Koperasi Multipihak Jadi Alternatif Bisnis Baru Milenial
Yunike Purnama - Rabu, 05 Januari 2022 08:50JAKARTA - Menteri Koperasi dan UKM Teten Masduki mengatakan model koperasi multi pihak dapat menjadi alternatif bisnis bagi milenial lantaran berbasis usaha rintisan (startup) digital.
Pernyataan Teten tersebut terkait regulasi baru yaitu Peraturan Menteri Koperasi UKM (Permenkop) Nomor 8 Tahun 2021 tentang Koperasi dengan Model Multi Pihak.
“Permenkop ini menjadi jalan menuju sebuah tonggak baru model koperasi di Indonesia,” katanya dalam keterangan pers, Rabu (5/1/2021).
Teten menjelaskan tren perubahan dalam model bisnis mengarah kepada bentuk-bentuk sharing economy (ekonomi berbagi) yang berarti pendekatan bisnis dilakukan dengan cara mengagregasi para pelaku pada semua rantai nilai dari industri tertentu.
Karena itu, fakta ini direspons dengan sebuah terobosan baru yaitu menerbitkan regulasi koperasi multi pihak yang sudah disahkan pada 21 Oktober 2021 dan akan berlaku mulai April 2022. Ia menyatakan regulasi baru ini menjawab kebutuhan dunia bisnis yang terus berkembang melalui lembaga bisnis berbentuk koperasi.
- Ini Jadwal Penerimaan Mahasiswa Baru 2022, Jangan Terlewat!
- Lapas Narkotika Bandarlampung dan BNN Lamsel Perkuat Sinergi Terkait Layanan Rehabilitasi
- Ini Klarifikasi PLN Pasca Sidak Erick Thohir di Kantor Pusat
“Model-model bisnis baru dapat membentuk koperasi multi pihak, seperti startup digital yang sedang berkembang saat ini,” ujarnya.
Deputi Perkoperasian Kemenkop-UKM Ahmad Zabadi menyampaikan bahwa model koperasi multi pihak bertujuan untuk memperbesar volume dan keberlanjutan bisnis bagi seluruh pemangku kepentingan yang terlibat di dalamnya.
Misalnya pada industri kopi, mulai dari para petani, pengepul, roastery, entrepreneur, dan investor dapat dikolaborasikan semua dalam suatu wadah koperasi.
“Keunggulan koperasi multi pihak adalah kemampuannya melakukan agregasi berbagai modalitas menjadi daya ungkit bagi perusahaan,” sebut Zabadi.
Menurut Zabadi, pola seperti itu tidak bisa dilakukan melalui koperasi konvensional yang memiliki anggota seragam.

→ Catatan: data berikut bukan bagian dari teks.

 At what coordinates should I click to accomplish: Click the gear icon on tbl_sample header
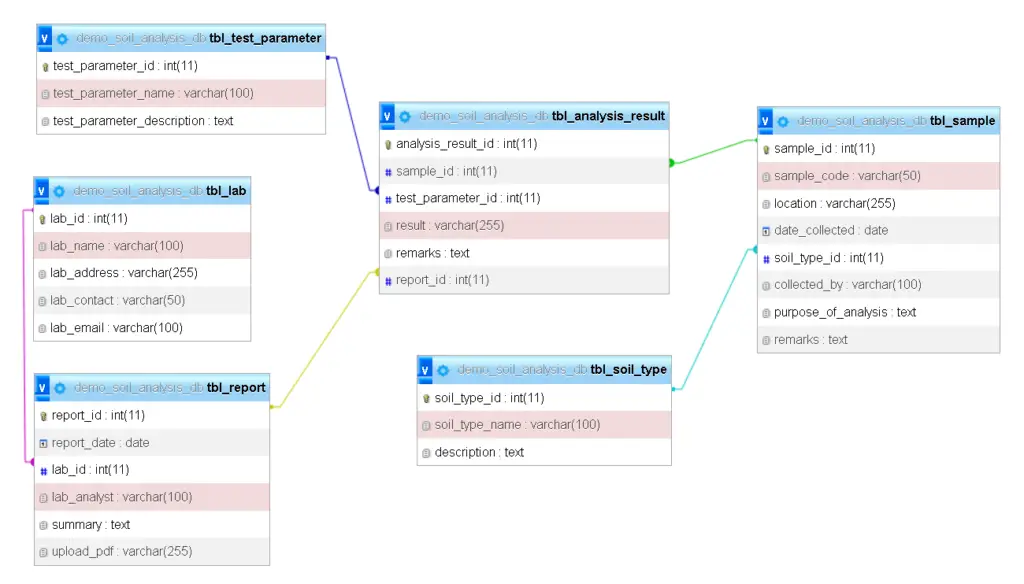coord(781,120)
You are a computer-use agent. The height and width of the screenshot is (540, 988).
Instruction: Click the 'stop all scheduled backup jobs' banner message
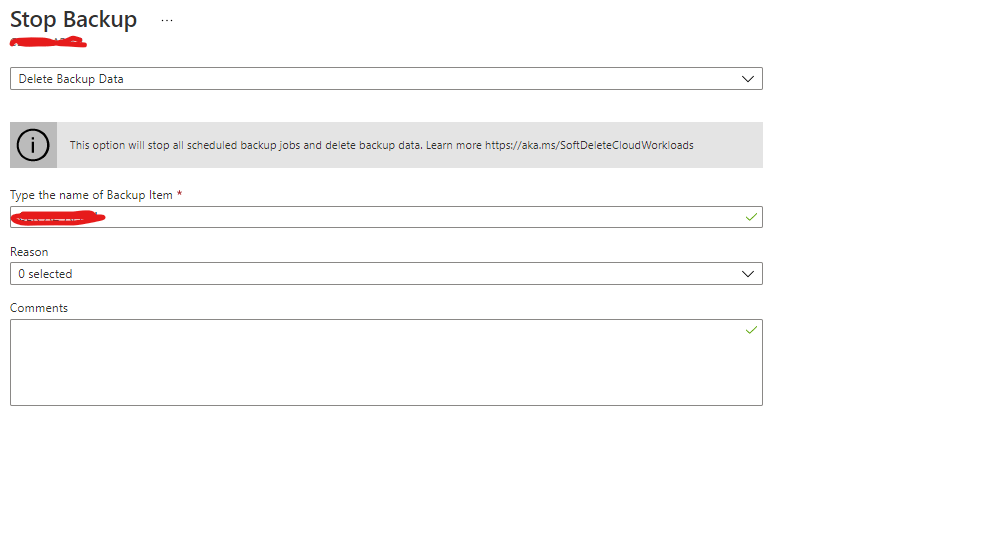click(x=245, y=146)
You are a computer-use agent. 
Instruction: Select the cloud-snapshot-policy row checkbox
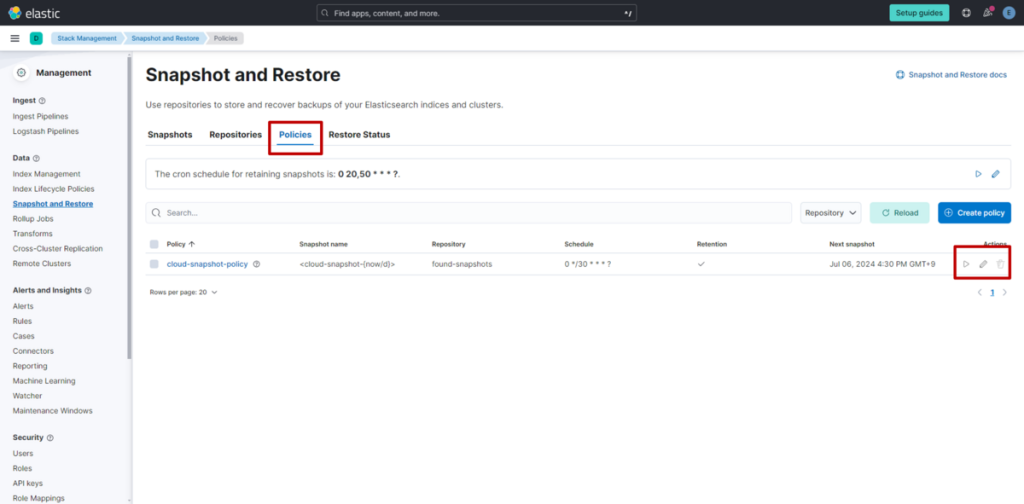coord(154,264)
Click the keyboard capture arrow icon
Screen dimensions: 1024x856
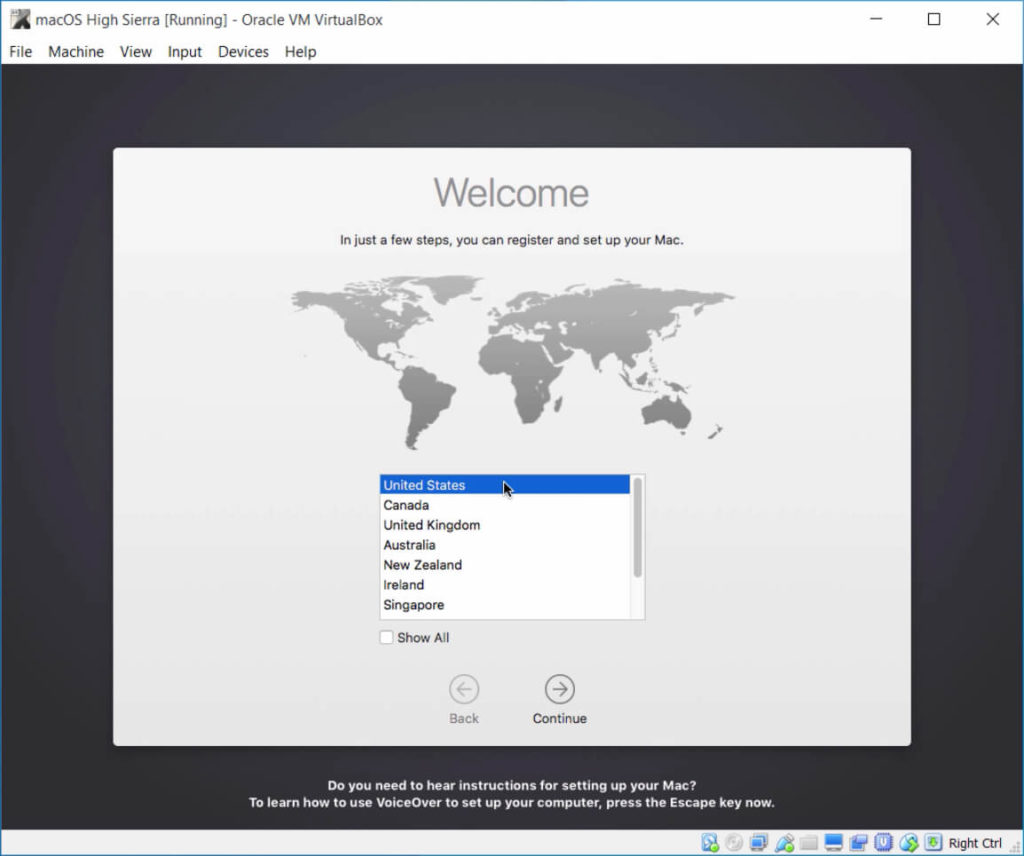point(933,843)
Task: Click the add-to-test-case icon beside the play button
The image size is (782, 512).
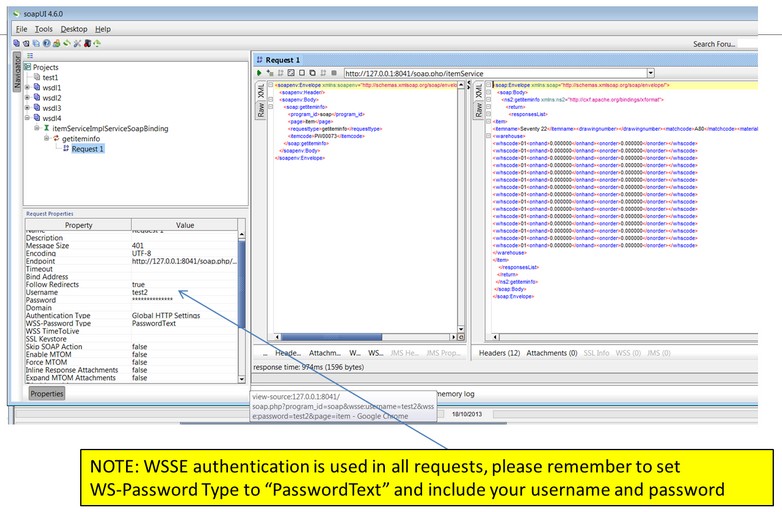Action: (x=270, y=73)
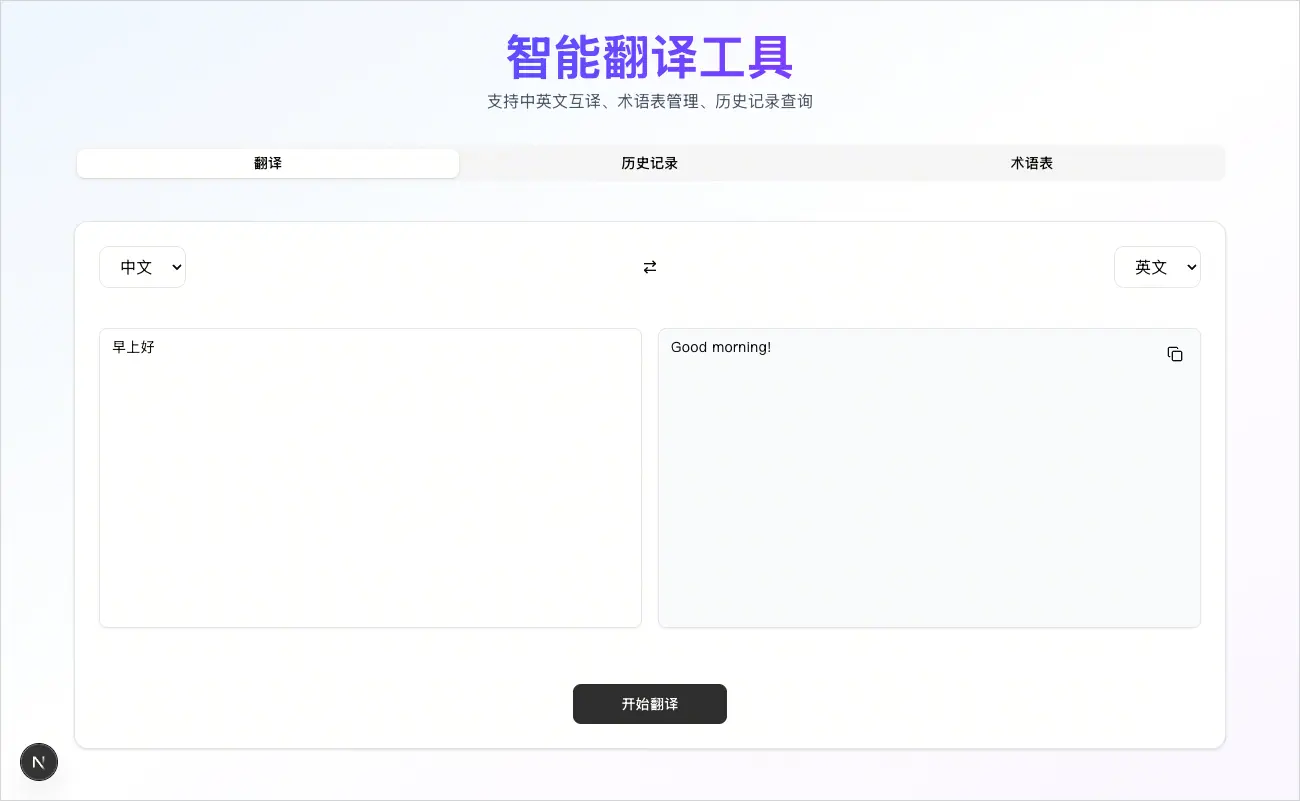The width and height of the screenshot is (1300, 801).
Task: Click the 开始翻译 button
Action: [650, 704]
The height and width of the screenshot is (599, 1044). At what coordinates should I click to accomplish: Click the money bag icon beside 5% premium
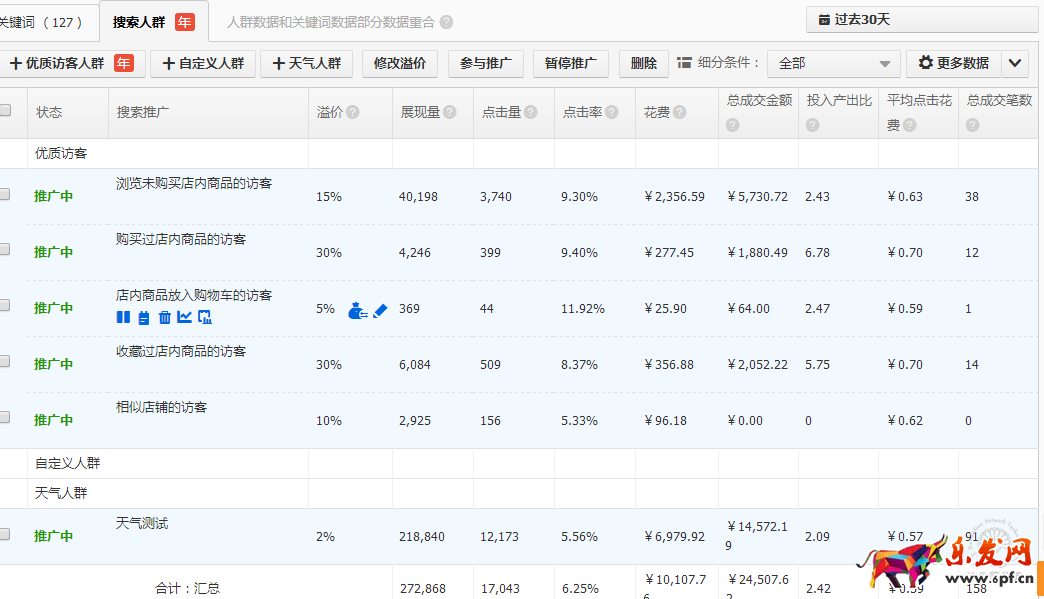357,311
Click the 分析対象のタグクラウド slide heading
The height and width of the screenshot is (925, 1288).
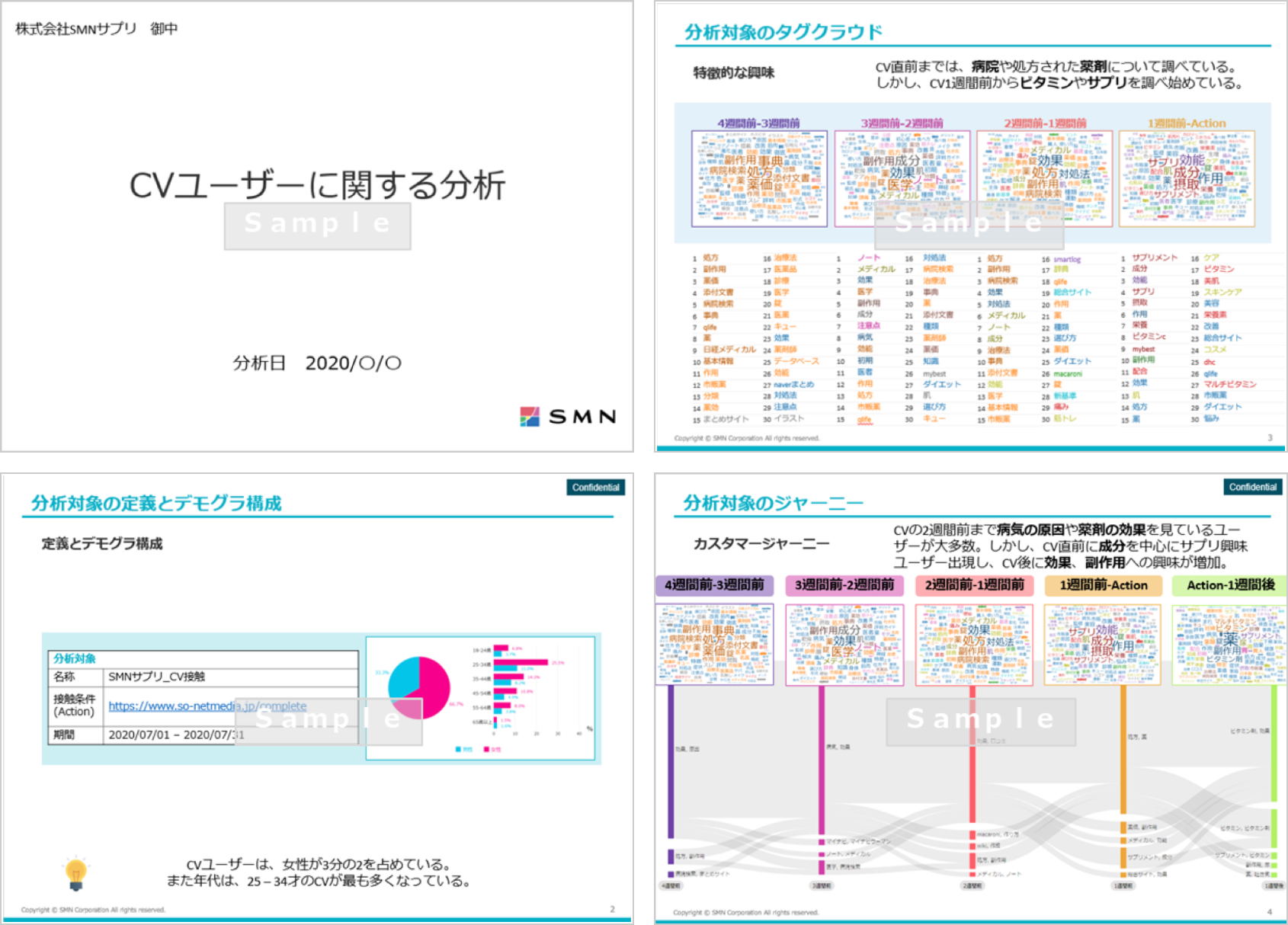point(783,32)
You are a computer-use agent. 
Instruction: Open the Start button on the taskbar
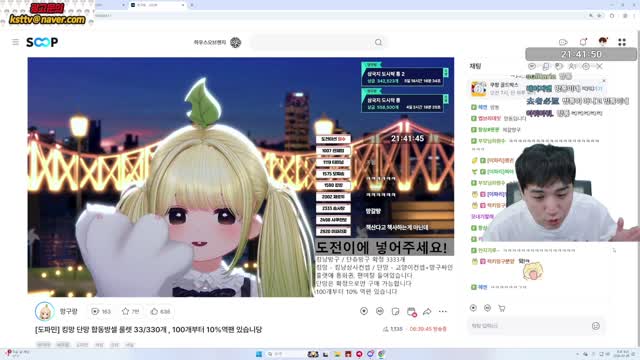click(x=259, y=354)
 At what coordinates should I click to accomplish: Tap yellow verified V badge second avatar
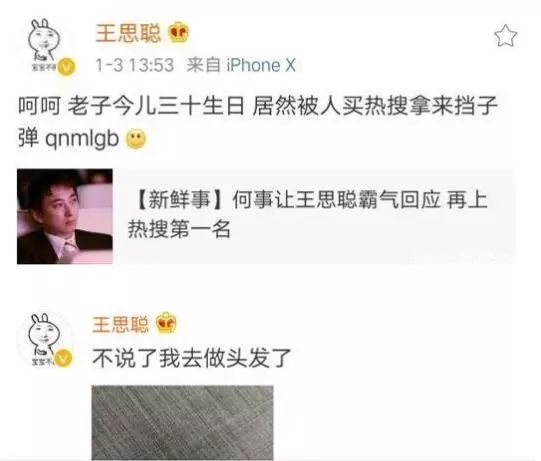point(63,358)
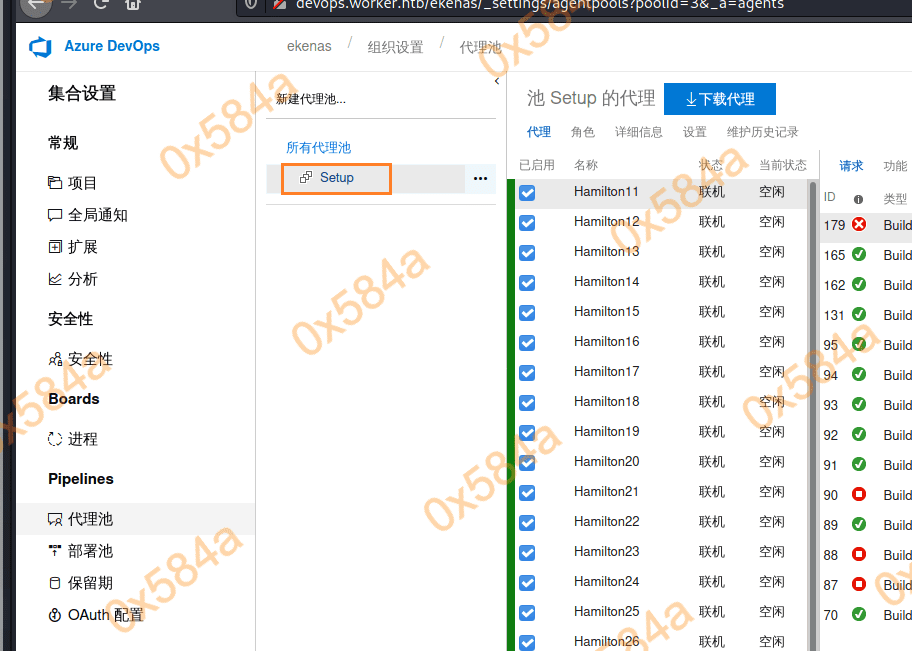Viewport: 912px width, 651px height.
Task: Click the succeeded status icon for request 165
Action: tap(858, 255)
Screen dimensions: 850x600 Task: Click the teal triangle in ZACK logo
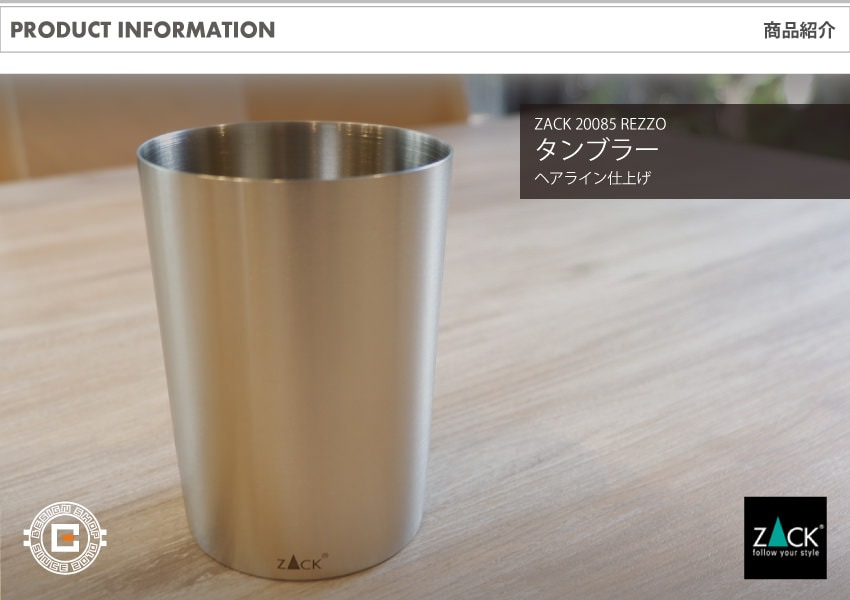778,532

Contohnya, koperasi petani yang memiliki anggota hanya dari kelompok petani. Padahal, bisnis ini membutuhkan para pengolah produk, para entrepreneur yang memiliki kepakaran tertentu serta akses pasar.
"Model koperasi baru ini dapat dipraktikkan untuk kebutuhan bisnis seperti dari jasa, produksi, konsumsi, distribusi, digital, pertanian, dan sosial. Sehingga, sangat fleksibel dan terbuka bagi pengembangan aneka inovasi yang dikehendaki anggota koperasi," pungkas dia.(*)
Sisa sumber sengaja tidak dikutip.